Veramente conosco un sacco di gente a cui ADWD è piaciuto e altri a cui questa stagione fa schifo parecchio. Se per spettacolare e epica intendi la trashata dei tizi che sbucano dal nulla ben allora siamo su due piani diversi. Più che versione riveduta e corretta lo definirei stupro.
Re: [George R. R. Martin] Il Trono di Spade (HBO)
Inviato: martedì 09 giugno 2015, 13:16
da Dapiz
Don Homer ha scritto:come fanno a entrare indisturbati?
Scranfo delle guardie + mimesi nella notte e nella neve + sorpresa + "gli uomini del nord sanno muoversi a casa loro"
Don Homer ha scritto:Come fanno a sapere dove sono stalle e magazzini?
Con gli occhi
Don Homer ha scritto:Come hanno fatto a dar fuoco alle tende da lontano?
Con questa
Don Homer ha scritto:Visto che sono in grado di muoversi indisturbati, perché non uccidono Stannis?
Perchè come spiega lo stesso Ramsay è necessaria una dimostrazione di forza agli uomini del nord, che da un sotterfugio non sarebbero particolarmente colpiti.
Don Homer ha scritto:Perché Stannis non riesce a muoversi da lì per via del tempo ma Ramsay va e viene come gli pare?
Perchè Stannis ha un accampamento di migliaia di uomini, centinaia di tende, carri, macchine da assedio e altre cose che si incastrano nella neve ad ogni buca, Ramsay no.

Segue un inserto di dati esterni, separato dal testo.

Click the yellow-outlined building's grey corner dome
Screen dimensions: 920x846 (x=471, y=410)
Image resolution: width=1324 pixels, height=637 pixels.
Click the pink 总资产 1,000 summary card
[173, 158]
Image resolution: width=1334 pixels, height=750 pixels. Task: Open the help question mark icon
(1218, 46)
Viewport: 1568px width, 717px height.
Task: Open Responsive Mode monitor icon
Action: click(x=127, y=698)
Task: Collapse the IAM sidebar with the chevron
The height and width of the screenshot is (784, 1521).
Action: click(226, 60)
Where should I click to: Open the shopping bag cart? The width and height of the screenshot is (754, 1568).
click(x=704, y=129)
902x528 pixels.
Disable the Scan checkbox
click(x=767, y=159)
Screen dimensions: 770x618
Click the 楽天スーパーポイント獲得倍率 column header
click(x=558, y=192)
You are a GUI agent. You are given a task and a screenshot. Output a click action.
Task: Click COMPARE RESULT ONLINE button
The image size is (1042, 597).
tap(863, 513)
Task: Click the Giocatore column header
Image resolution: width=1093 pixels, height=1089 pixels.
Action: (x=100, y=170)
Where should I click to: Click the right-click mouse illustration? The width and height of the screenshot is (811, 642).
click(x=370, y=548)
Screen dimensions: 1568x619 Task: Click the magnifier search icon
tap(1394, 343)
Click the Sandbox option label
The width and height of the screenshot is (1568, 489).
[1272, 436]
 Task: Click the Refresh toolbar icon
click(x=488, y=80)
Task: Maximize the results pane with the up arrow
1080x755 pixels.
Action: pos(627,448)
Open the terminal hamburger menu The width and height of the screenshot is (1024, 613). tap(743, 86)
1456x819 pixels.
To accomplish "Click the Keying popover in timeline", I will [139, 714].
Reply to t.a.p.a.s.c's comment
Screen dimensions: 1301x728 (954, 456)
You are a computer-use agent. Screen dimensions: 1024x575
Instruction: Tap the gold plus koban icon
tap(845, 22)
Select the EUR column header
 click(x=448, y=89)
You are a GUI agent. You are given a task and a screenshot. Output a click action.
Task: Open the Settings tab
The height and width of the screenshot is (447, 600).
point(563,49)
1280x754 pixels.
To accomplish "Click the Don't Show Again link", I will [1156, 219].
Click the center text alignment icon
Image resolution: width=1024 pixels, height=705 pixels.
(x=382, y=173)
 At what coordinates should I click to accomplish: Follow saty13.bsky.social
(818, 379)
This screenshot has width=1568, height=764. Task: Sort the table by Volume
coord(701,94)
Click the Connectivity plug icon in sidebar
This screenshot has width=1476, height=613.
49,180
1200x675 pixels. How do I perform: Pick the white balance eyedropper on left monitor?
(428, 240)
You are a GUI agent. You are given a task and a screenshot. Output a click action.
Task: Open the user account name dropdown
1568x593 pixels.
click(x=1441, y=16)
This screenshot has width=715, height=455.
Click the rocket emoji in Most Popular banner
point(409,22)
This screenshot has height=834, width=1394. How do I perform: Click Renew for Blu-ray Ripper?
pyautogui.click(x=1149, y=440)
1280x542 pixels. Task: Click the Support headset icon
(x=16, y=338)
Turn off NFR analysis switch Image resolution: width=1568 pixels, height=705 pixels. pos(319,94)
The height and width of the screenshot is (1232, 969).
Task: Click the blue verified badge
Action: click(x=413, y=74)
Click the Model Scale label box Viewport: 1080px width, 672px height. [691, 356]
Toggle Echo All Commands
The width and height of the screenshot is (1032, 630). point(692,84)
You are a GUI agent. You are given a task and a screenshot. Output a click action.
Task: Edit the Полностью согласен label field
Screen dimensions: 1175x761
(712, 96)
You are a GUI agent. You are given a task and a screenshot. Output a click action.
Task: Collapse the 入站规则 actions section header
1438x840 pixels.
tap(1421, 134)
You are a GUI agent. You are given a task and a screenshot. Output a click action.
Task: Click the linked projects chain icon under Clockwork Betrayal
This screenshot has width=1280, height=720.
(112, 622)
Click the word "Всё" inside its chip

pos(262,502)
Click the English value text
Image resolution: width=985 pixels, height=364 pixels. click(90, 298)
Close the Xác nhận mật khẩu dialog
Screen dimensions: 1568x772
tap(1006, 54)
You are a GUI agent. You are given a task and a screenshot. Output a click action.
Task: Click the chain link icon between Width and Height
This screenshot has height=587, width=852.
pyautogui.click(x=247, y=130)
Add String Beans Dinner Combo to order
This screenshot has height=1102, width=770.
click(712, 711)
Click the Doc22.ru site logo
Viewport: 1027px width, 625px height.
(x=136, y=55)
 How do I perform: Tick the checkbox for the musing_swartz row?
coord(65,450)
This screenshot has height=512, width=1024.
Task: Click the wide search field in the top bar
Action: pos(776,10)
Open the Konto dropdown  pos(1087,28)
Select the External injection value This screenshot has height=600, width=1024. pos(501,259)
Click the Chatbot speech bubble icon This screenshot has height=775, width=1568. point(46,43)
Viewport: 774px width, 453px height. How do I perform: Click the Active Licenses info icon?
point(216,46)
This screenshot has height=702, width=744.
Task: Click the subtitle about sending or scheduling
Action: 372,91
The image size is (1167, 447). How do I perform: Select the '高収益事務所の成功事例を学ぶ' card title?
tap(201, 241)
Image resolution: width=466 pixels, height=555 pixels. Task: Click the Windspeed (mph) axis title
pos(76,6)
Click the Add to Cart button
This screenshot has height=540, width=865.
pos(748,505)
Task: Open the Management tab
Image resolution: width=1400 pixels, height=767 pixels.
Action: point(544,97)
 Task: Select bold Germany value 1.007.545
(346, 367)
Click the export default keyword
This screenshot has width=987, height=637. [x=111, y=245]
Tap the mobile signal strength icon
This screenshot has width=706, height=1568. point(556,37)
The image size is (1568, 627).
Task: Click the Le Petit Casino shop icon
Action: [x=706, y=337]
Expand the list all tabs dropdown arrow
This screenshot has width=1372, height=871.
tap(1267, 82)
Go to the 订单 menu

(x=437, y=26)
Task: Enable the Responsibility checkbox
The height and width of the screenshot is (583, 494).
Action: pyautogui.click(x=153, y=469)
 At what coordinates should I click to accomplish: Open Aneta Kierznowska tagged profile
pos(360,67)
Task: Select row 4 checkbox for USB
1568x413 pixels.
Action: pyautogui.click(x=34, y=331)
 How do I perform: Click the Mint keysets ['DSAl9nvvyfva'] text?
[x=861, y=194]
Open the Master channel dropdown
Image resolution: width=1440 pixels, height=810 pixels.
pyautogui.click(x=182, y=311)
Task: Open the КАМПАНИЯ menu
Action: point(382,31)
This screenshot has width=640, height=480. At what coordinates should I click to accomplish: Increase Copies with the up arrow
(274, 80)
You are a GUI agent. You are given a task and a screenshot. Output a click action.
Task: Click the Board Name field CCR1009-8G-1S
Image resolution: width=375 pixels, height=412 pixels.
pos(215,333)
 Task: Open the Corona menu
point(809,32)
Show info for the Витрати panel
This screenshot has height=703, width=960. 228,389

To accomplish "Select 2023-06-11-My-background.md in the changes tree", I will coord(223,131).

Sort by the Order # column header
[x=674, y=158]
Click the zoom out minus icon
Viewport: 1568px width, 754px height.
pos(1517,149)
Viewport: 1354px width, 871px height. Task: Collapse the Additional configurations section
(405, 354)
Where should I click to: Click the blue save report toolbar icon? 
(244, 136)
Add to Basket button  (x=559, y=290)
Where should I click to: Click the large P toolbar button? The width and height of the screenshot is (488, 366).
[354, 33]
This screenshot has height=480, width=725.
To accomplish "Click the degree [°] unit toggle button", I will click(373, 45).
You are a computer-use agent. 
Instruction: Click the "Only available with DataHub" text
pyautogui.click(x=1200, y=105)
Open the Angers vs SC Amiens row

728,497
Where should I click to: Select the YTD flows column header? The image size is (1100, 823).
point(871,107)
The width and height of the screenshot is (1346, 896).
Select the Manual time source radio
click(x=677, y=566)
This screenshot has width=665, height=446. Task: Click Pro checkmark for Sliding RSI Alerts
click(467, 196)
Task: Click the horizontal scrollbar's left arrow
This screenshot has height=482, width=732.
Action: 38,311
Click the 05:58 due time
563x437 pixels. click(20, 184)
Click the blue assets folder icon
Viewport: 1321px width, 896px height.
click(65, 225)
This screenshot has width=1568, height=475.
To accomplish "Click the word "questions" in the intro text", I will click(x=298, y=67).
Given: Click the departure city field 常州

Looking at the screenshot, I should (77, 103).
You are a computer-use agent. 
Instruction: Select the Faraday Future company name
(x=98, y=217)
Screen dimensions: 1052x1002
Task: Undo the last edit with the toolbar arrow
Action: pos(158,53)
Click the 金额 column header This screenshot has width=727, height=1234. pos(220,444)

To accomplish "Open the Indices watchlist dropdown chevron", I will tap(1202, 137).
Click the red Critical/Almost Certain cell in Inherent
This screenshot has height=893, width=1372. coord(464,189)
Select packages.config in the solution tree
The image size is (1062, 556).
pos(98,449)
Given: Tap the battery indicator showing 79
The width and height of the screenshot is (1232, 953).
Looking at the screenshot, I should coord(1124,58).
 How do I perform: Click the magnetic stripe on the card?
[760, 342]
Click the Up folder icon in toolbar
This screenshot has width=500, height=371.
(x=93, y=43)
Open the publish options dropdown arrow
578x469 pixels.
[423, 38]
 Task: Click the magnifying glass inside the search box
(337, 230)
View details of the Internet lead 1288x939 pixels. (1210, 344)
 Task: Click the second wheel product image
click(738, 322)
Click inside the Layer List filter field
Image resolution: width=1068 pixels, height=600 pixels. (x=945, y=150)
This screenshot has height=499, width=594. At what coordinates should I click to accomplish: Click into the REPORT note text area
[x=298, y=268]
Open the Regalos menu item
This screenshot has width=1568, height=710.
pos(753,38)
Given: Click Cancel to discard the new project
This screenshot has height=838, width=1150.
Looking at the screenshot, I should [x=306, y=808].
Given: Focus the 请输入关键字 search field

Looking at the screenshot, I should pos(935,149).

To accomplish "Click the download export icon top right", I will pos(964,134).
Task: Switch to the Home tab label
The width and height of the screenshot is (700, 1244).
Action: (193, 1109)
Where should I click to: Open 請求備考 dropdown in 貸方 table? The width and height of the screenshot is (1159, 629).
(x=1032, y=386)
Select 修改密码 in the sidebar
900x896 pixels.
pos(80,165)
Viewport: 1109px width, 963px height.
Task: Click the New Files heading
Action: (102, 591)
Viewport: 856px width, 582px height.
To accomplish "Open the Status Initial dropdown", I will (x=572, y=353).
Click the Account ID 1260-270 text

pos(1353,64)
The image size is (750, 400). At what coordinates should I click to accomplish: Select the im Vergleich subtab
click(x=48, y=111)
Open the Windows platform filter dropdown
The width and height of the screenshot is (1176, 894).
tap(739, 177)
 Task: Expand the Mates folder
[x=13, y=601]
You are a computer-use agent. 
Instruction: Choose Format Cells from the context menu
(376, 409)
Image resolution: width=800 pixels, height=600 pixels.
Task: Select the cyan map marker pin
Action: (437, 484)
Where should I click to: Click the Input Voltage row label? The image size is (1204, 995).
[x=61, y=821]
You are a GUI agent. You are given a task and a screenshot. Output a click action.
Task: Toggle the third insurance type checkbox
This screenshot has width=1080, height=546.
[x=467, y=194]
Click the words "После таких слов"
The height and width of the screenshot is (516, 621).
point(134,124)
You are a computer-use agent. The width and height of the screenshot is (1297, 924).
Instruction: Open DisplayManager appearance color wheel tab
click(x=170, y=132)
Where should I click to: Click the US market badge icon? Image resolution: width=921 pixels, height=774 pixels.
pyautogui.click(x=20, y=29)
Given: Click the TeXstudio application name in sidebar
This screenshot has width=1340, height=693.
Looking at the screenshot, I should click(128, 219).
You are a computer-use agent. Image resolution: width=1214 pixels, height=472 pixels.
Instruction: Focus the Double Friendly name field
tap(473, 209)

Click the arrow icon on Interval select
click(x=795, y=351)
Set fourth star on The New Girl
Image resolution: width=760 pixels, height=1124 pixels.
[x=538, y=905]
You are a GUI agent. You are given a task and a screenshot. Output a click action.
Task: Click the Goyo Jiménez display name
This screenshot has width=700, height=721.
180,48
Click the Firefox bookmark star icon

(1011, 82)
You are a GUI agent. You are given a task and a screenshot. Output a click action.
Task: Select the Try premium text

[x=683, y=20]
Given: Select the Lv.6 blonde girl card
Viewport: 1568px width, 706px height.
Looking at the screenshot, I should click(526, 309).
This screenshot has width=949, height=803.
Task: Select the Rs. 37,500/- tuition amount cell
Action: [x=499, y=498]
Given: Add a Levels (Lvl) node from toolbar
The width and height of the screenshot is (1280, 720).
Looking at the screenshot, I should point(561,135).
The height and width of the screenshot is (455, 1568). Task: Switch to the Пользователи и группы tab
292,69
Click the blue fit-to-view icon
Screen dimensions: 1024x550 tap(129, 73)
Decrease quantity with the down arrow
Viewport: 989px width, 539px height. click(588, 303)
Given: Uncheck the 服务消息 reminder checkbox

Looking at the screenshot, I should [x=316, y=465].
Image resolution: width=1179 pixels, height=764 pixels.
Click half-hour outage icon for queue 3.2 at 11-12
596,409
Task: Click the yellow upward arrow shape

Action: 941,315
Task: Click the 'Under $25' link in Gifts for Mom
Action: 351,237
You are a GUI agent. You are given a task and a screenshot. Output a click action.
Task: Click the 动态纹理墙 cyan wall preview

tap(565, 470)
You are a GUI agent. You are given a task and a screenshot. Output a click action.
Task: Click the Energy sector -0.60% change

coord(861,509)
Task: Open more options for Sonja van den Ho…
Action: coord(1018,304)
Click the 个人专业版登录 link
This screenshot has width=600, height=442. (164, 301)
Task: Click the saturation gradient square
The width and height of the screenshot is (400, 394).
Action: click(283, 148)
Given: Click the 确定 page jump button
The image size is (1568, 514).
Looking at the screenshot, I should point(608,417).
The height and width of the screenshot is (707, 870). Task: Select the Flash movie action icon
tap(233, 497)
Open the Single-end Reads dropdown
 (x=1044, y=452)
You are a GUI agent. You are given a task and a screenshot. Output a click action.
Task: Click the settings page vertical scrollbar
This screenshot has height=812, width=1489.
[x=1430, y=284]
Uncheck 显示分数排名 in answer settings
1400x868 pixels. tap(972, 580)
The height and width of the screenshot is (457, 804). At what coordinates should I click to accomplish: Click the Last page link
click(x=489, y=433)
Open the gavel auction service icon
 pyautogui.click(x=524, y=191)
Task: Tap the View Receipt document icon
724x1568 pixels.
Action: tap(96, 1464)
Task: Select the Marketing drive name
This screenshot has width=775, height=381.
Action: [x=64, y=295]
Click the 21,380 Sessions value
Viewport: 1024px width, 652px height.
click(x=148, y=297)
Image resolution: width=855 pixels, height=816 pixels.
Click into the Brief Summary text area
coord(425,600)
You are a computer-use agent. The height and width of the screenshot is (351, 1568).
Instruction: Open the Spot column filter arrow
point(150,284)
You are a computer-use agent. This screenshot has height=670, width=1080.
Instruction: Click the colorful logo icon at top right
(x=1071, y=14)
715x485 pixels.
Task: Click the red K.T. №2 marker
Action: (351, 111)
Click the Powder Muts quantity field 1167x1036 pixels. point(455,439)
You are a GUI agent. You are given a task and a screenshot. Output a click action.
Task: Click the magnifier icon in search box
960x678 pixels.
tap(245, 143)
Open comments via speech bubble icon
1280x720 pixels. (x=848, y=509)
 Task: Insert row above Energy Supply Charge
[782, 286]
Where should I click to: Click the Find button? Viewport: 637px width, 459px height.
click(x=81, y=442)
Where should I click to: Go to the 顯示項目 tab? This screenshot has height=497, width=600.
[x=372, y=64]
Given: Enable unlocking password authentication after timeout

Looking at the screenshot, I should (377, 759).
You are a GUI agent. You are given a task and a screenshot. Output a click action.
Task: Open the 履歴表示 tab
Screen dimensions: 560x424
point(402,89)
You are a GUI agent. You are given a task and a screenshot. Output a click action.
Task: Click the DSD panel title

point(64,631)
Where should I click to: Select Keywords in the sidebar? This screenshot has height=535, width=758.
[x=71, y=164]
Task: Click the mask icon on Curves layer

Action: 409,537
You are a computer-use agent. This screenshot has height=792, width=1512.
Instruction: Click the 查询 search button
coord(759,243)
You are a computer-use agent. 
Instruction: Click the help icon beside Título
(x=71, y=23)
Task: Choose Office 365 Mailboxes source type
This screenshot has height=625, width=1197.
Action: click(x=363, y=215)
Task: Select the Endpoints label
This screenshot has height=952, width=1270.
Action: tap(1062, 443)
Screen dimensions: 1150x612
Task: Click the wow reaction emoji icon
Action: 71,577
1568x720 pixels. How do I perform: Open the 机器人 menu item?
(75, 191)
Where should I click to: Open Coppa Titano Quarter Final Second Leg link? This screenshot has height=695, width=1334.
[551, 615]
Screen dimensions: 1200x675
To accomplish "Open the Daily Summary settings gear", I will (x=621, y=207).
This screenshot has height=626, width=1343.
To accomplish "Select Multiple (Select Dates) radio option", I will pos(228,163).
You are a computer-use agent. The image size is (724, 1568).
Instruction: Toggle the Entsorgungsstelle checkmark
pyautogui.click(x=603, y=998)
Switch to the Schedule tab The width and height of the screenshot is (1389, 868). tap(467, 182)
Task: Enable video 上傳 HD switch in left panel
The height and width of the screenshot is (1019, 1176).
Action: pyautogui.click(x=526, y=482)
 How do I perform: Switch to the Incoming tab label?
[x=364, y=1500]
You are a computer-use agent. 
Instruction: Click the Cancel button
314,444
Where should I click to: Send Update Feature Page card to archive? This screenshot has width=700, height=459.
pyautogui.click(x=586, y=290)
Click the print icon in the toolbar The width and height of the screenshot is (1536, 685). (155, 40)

Se si tratta di fare le pulci le puoi fare a qualunque cosa nei libri e in tv, così come puoi trovare giustificazioni a tutto (vero, "tradisco-il-mio-re-perchè-la-famiglia-prima-di-tutto" Stannis?). Tranne che a Martin e al disastro del quarto e del quinto libro. Si ringrazi e si brucino idoli e figlie ai due can-ai due autori per aver sfoltito e reso accettabile il materiale (fecale) di partenza, anche a costo di sacrificare un po' la credibilità di certi passaggi.